Wednesday, November 26, 2008

End of Civilization

(2:27 PM) Kevin: So I'm becoming obsessed with this idea of the end of civilization
(2:27 PM) Kevin: I am thinking that I might want to learn how to grow my own food and shit
(2:27 PM) Kevin: in order to live into the future
(2:27 PM) Ron: you've told me that before
(2:27 PM) Kevin: I also want to buy a gun
(2:28 PM) Ron: you should prob be more concerned about the end of your memory
(2:28 PM) Kevin: So I can shoot you
(2:28 PM) Ron: you've said (done) that before. You missed.
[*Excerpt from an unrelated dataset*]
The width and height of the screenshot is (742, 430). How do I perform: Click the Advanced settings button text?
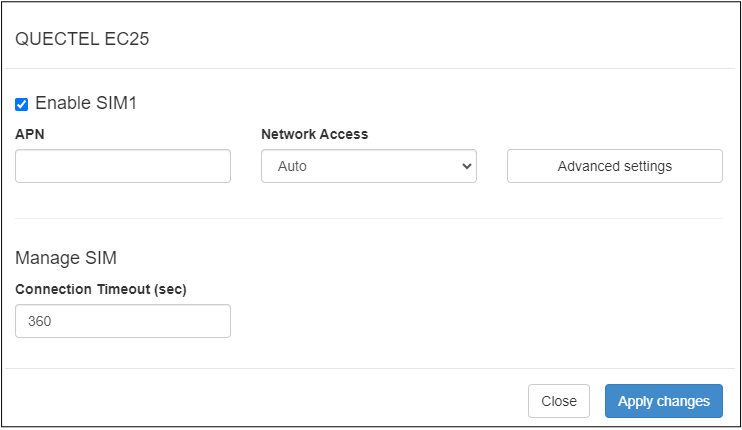614,166
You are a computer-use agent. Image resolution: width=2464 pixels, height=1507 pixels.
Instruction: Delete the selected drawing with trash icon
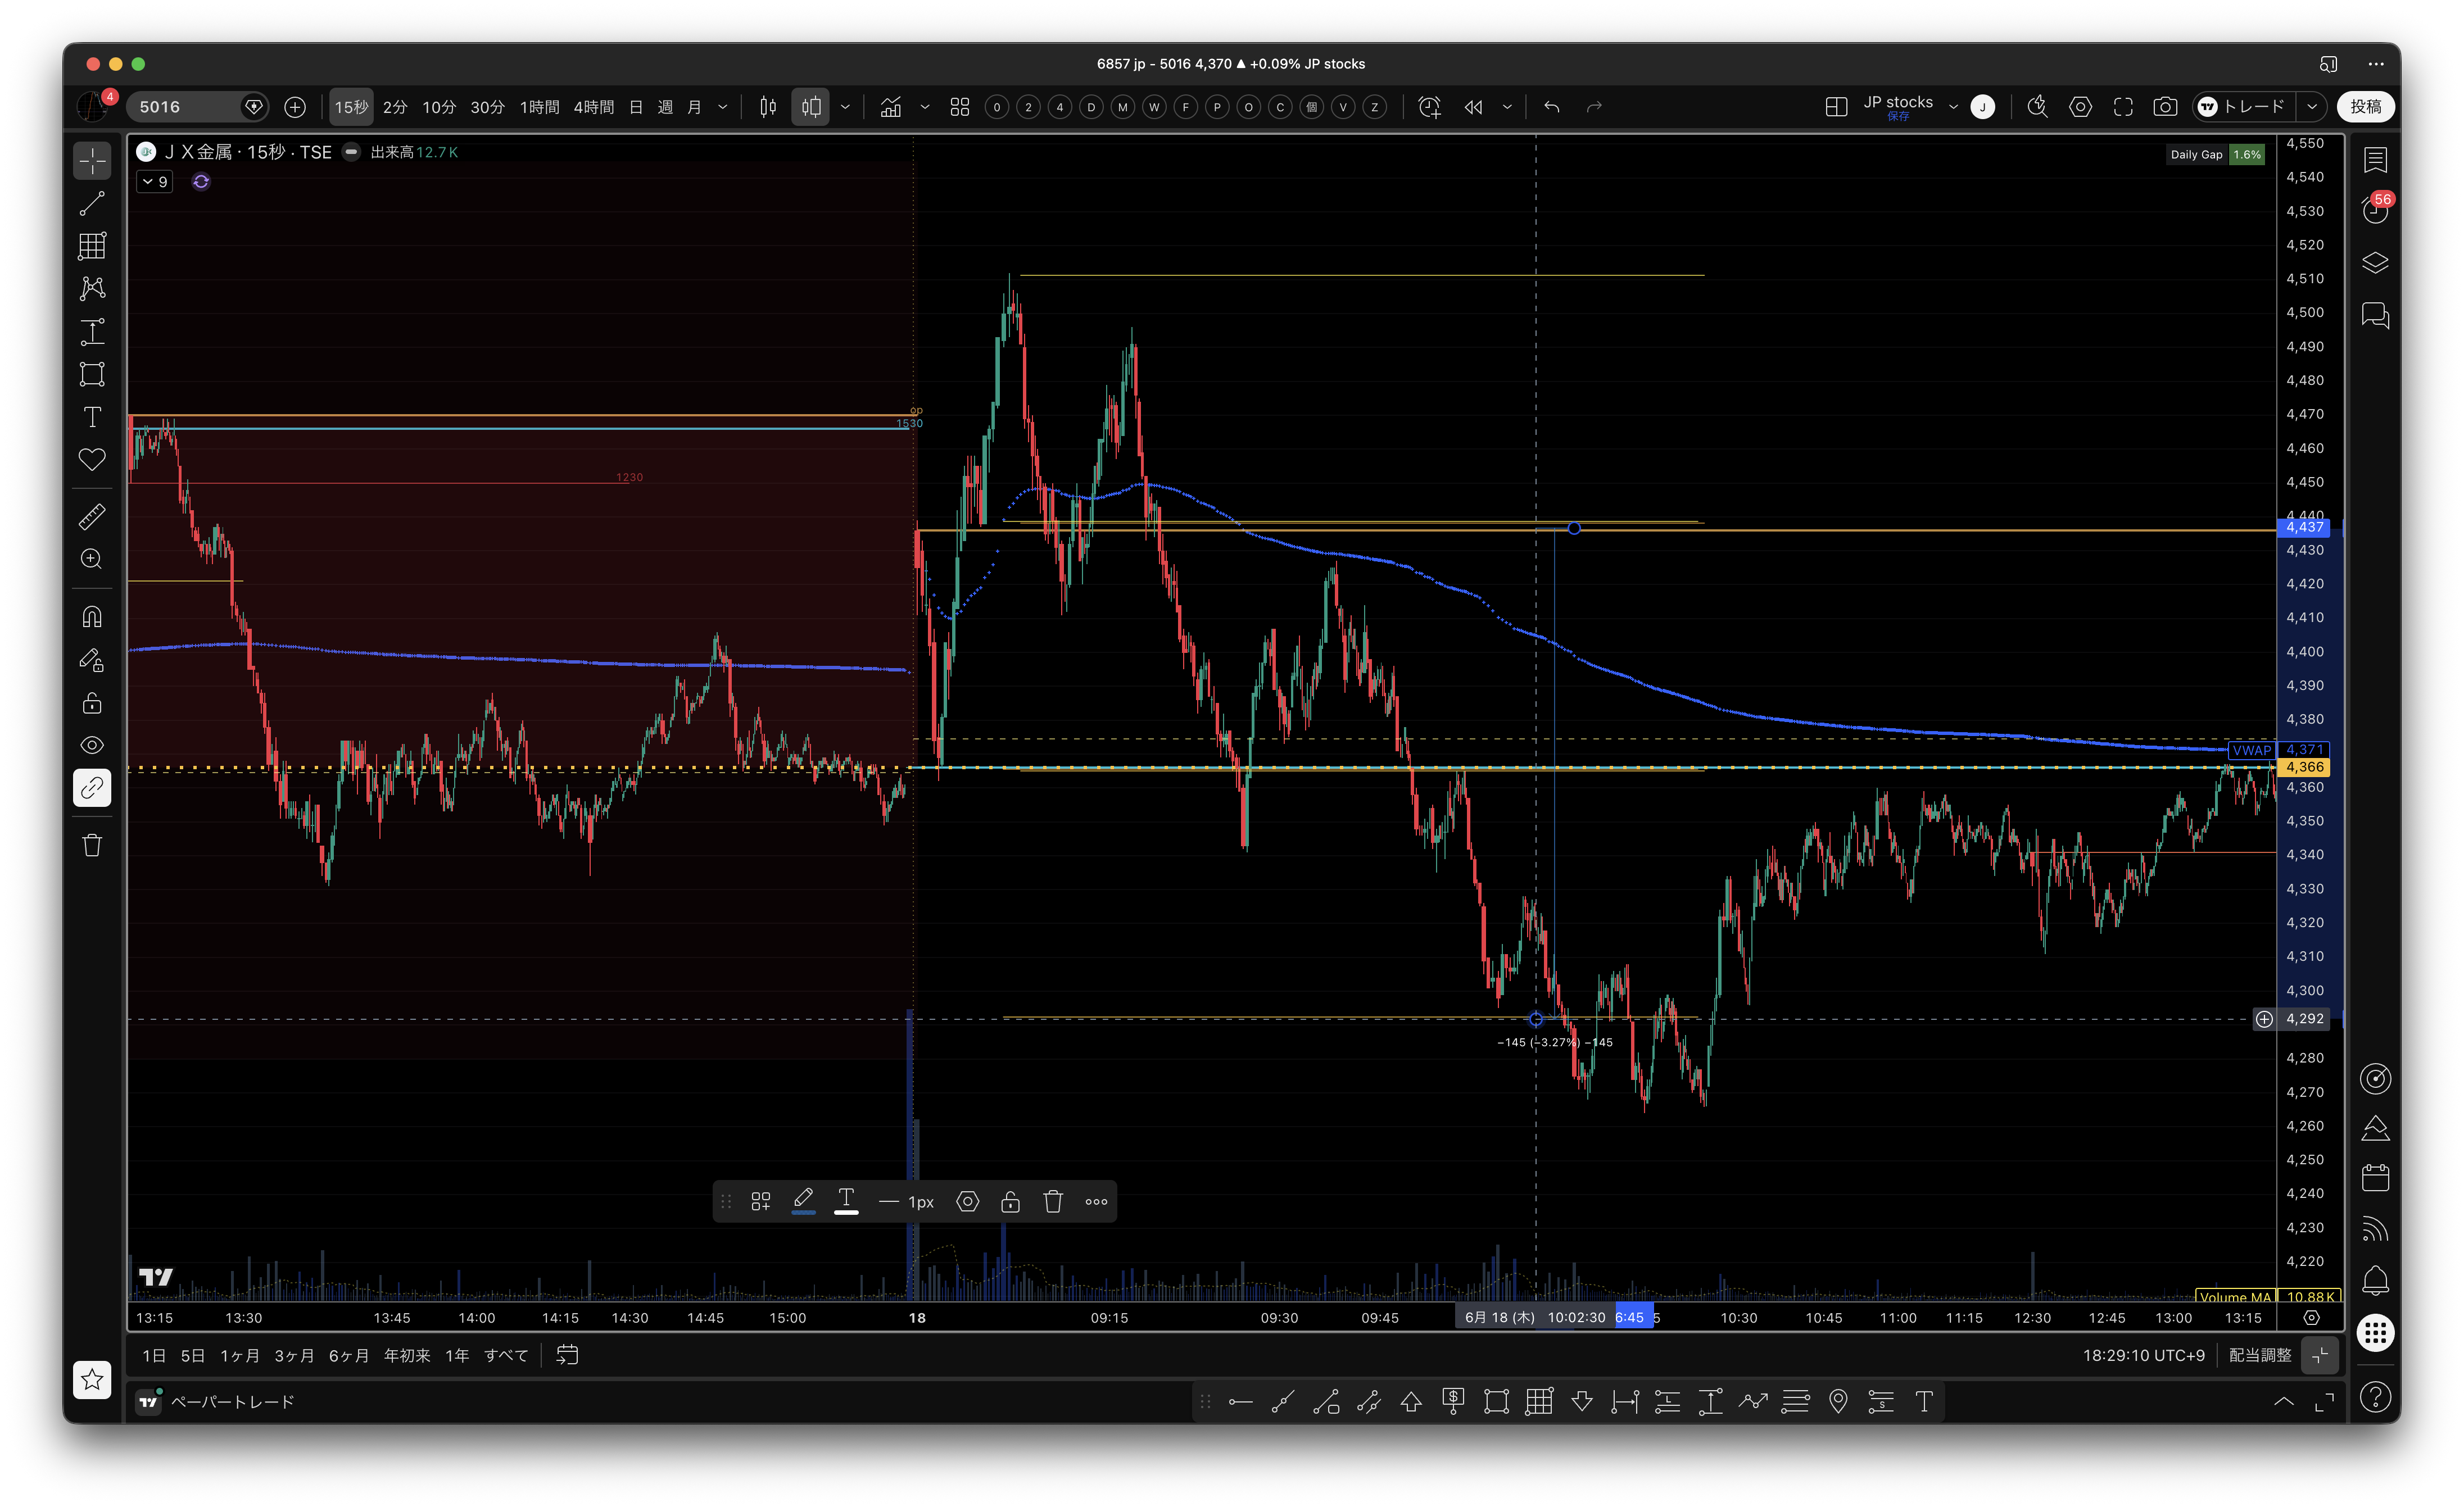1053,1202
But you wouldn't remember that.
(2:28 PM) Kevin: Dude, you're the one with the terrible memory
(2:28 PM) Kevin: so don't even front
(2:29 PM) Kevin: you didn't know my name for the first 18 months I worked here
(2:29 PM) Ron: you have absolutely zero examples of this
(2:29 PM) Ron: ZERO
(2:29 PM) Kevin: You kept calling me Leprechaun and Leprosy
(2:29 PM) Kevin: I don't even know where you got that shit
(2:29 PM) Kevin: but you just kept forgetting
(2:29 PM) Ron: What's wrong with call you "the guy with the douchey face"?
(2:29 PM) Kevin: Well you're doing that Tonto shit again
(2:30 PM) Kevin: I'll tell you what's wrong with call me douchey face
(2:30 PM) Ron: me no do tonto
(2:30 PM) Kevin: it's innacurate.
(2:30 PM) Kevin: I am the guy with the distinguished, chiseled jawline
(2:30 PM) Ron: what wrong with tonto call you "man with big heap of douche over face"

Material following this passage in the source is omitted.